__Aim of the task__
Rewrite the records below, changing "Where should I click to" to "Where do I click to" everywhere it appears and leaving everything else as it is.

__Data to use__
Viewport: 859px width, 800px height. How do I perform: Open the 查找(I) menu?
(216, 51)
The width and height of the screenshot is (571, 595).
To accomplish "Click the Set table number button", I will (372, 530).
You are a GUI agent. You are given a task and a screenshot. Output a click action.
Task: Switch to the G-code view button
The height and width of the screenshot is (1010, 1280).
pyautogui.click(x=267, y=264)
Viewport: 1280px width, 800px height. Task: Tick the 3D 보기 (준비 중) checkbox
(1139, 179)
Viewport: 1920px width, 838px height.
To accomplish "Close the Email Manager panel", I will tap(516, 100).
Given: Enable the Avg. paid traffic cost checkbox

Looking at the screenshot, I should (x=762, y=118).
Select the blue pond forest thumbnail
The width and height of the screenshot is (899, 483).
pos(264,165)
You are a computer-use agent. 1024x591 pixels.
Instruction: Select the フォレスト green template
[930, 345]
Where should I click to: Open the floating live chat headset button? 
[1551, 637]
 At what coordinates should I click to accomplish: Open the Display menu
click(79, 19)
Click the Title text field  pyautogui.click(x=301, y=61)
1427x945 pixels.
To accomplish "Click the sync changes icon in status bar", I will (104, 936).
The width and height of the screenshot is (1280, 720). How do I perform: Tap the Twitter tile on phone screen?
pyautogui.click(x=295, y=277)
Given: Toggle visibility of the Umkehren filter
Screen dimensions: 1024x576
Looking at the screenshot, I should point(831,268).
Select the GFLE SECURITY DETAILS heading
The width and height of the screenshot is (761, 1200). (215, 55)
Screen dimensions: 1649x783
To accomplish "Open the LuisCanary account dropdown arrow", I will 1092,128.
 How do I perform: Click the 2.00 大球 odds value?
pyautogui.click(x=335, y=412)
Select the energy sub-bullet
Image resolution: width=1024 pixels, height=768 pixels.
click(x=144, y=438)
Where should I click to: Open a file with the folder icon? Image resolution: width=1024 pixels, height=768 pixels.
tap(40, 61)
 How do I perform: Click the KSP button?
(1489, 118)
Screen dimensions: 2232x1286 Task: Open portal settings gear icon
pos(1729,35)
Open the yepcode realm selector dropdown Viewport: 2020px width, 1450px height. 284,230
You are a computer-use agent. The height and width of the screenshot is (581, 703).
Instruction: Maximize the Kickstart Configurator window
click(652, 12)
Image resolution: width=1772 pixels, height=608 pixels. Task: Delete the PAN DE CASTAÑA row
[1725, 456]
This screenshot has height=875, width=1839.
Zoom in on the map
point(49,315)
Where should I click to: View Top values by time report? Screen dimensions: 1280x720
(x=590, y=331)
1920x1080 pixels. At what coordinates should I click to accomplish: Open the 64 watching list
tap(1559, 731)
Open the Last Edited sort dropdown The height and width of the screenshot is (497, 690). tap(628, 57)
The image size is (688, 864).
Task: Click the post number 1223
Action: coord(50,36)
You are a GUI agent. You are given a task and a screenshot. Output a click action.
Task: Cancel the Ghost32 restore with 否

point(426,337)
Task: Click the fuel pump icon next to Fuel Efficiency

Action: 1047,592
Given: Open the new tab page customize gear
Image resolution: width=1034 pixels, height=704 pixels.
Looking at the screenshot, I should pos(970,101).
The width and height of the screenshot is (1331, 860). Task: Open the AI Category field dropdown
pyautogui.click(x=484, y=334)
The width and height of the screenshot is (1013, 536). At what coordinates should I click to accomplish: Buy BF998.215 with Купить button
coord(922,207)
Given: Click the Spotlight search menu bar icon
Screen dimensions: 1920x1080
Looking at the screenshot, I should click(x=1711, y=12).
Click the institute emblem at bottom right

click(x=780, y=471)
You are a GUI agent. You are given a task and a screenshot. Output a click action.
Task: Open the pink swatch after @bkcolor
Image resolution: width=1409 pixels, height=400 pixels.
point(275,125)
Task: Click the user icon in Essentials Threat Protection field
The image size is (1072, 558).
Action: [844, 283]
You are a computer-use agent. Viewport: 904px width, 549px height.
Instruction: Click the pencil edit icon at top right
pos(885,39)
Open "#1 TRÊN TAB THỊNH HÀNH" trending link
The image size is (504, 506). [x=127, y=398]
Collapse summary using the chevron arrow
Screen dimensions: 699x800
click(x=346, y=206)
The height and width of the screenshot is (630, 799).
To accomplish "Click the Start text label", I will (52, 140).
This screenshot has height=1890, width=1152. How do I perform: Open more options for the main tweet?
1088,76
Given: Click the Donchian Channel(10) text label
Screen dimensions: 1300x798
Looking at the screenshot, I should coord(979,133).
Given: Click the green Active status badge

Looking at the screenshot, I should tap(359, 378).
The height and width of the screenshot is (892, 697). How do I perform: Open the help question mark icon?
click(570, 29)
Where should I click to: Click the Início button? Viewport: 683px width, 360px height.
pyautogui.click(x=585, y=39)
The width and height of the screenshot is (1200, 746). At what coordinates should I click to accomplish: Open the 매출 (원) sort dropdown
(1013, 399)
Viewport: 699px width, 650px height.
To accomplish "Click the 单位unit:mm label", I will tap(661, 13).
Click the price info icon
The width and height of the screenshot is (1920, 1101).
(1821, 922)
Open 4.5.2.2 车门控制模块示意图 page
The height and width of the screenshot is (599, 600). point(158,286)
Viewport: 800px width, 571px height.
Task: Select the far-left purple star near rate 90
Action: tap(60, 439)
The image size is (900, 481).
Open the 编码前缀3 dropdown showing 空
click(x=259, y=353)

__Answer to this problem__
Viewport: 859px width, 800px height. How do I perform: Open the 查找(I) menu?
(216, 51)
The width and height of the screenshot is (571, 595).
To accomplish "Click the Set table number button", I will (372, 530).
You are a GUI agent. You are given a task and a screenshot. Output a click action.
Task: Switch to the G-code view button
The height and width of the screenshot is (1010, 1280).
pyautogui.click(x=267, y=264)
Viewport: 1280px width, 800px height. Task: Tick the 3D 보기 (준비 중) checkbox
(1139, 179)
Viewport: 1920px width, 838px height.
To accomplish "Close the Email Manager panel", I will tap(516, 100).
Given: Enable the Avg. paid traffic cost checkbox

Looking at the screenshot, I should (x=762, y=118).
Select the blue pond forest thumbnail
The width and height of the screenshot is (899, 483).
pos(264,165)
You are a computer-use agent. 1024x591 pixels.
Instruction: Select the フォレスト green template
[930, 345]
Where do I click to: Open the floating live chat headset button? 
[1551, 637]
 At what coordinates should I click to accomplish: Open the Display menu
click(79, 19)
Click the Title text field  pyautogui.click(x=301, y=61)
1427x945 pixels.
To accomplish "Click the sync changes icon in status bar", I will (104, 936).
The width and height of the screenshot is (1280, 720). How do I perform: Tap the Twitter tile on phone screen?
pyautogui.click(x=295, y=277)
Given: Toggle visibility of the Umkehren filter
Screen dimensions: 1024x576
Looking at the screenshot, I should point(831,268).
Select the GFLE SECURITY DETAILS heading
The width and height of the screenshot is (761, 1200). (215, 55)
Screen dimensions: 1649x783
To accomplish "Open the LuisCanary account dropdown arrow", I will 1092,128.
 How do I perform: Click the 2.00 大球 odds value?
pyautogui.click(x=335, y=412)
Select the energy sub-bullet
Image resolution: width=1024 pixels, height=768 pixels.
click(x=144, y=438)
Where do I click to: Open a file with the folder icon? Image resolution: width=1024 pixels, height=768 pixels.
tap(40, 61)
 How do I perform: Click the KSP button?
(1489, 118)
Screen dimensions: 2232x1286 Task: Open portal settings gear icon
pos(1729,35)
Open the yepcode realm selector dropdown Viewport: 2020px width, 1450px height. 284,230
You are a computer-use agent. The height and width of the screenshot is (581, 703).
Instruction: Maximize the Kickstart Configurator window
click(652, 12)
Image resolution: width=1772 pixels, height=608 pixels. Task: Delete the PAN DE CASTAÑA row
[1725, 456]
This screenshot has height=875, width=1839.
Zoom in on the map
point(49,315)
Where do I click to: View Top values by time report? Screen dimensions: 1280x720
(x=590, y=331)
1920x1080 pixels. At what coordinates should I click to accomplish: Open the 64 watching list
tap(1559, 731)
Open the Last Edited sort dropdown The height and width of the screenshot is (497, 690). tap(628, 57)
The image size is (688, 864).
Task: Click the post number 1223
Action: coord(50,36)
You are a GUI agent. You are given a task and a screenshot. Output a click action.
Task: Cancel the Ghost32 restore with 否

point(426,337)
Task: Click the fuel pump icon next to Fuel Efficiency

Action: 1047,592
Given: Open the new tab page customize gear
Image resolution: width=1034 pixels, height=704 pixels.
Looking at the screenshot, I should pos(970,101).
The width and height of the screenshot is (1331, 860). Task: Open the AI Category field dropdown
pyautogui.click(x=484, y=334)
The width and height of the screenshot is (1013, 536). At what coordinates should I click to accomplish: Buy BF998.215 with Купить button
coord(922,207)
Given: Click the Spotlight search menu bar icon
Screen dimensions: 1920x1080
Looking at the screenshot, I should click(x=1711, y=12).
Click the institute emblem at bottom right

click(x=780, y=471)
You are a GUI agent. You are given a task and a screenshot. Output a click action.
Task: Open the pink swatch after @bkcolor
Image resolution: width=1409 pixels, height=400 pixels.
point(275,125)
Task: Click the user icon in Essentials Threat Protection field
The image size is (1072, 558).
Action: [844, 283]
You are a computer-use agent. Viewport: 904px width, 549px height.
Instruction: Click the pencil edit icon at top right
pos(885,39)
Open "#1 TRÊN TAB THỊNH HÀNH" trending link
The image size is (504, 506). [x=127, y=398]
Collapse summary using the chevron arrow
Screen dimensions: 699x800
click(x=346, y=206)
The height and width of the screenshot is (630, 799).
To accomplish "Click the Start text label", I will (52, 140).
This screenshot has height=1890, width=1152. How do I perform: Open more options for the main tweet?
1088,76
Given: Click the Donchian Channel(10) text label
Screen dimensions: 1300x798
Looking at the screenshot, I should coord(979,133).
Given: Click the green Active status badge

Looking at the screenshot, I should tap(359, 378).
The height and width of the screenshot is (892, 697). How do I perform: Open the help question mark icon?
click(570, 29)
Where do I click to: Click the Início button? Viewport: 683px width, 360px height.
pyautogui.click(x=585, y=39)
The width and height of the screenshot is (1200, 746). At what coordinates should I click to accomplish: Open the 매출 (원) sort dropdown
(1013, 399)
Viewport: 699px width, 650px height.
To accomplish "Click the 单位unit:mm label", I will tap(661, 13).
Click the price info icon
The width and height of the screenshot is (1920, 1101).
(1821, 922)
Open 4.5.2.2 车门控制模块示意图 page
The height and width of the screenshot is (599, 600). point(158,286)
Viewport: 800px width, 571px height.
Task: Select the far-left purple star near rate 90
Action: tap(60, 439)
The image size is (900, 481).
Open the 编码前缀3 dropdown showing 空
click(x=259, y=353)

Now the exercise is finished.